==== PROVIDED DATA

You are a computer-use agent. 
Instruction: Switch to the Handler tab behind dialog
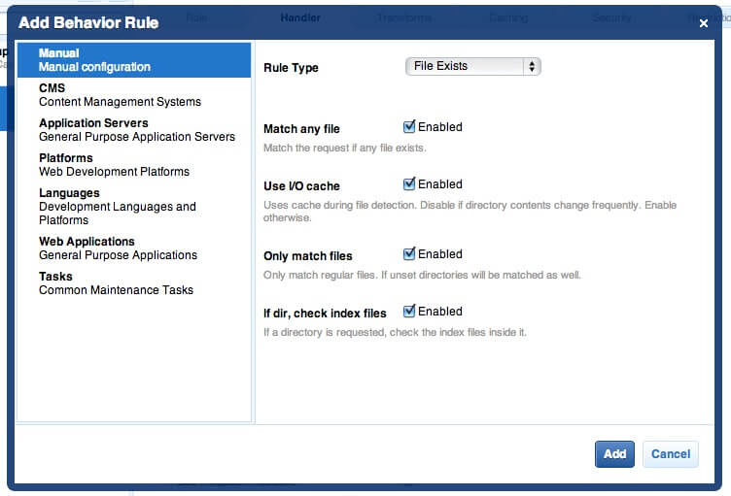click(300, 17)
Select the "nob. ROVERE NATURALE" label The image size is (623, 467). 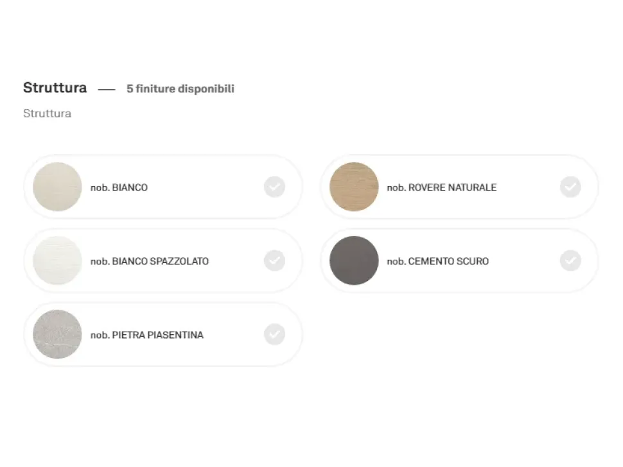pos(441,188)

========
==== PROVIDED DATA

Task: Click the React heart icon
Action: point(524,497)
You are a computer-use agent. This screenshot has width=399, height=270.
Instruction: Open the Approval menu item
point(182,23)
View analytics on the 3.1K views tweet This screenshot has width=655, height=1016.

========

- [WHAT YOU NEED TO DO] Lay out as a Markdown table everything from the line containing "You are a computer-use agent. This" down to the line containing "View analytics on", with columns Row and Line, one row per line and blank lines omitted.

- [RESPONSE]
| Row | Line |
|---|---|
| 1 | You are a computer-use agent. This screenshot has width=399, height=270. |
| 2 | Instruction: Open the Approval menu item |
| 3 | point(182,23) |
| 4 | View analytics on the 3.1K views tweet This screenshot has width=655, height=1016. |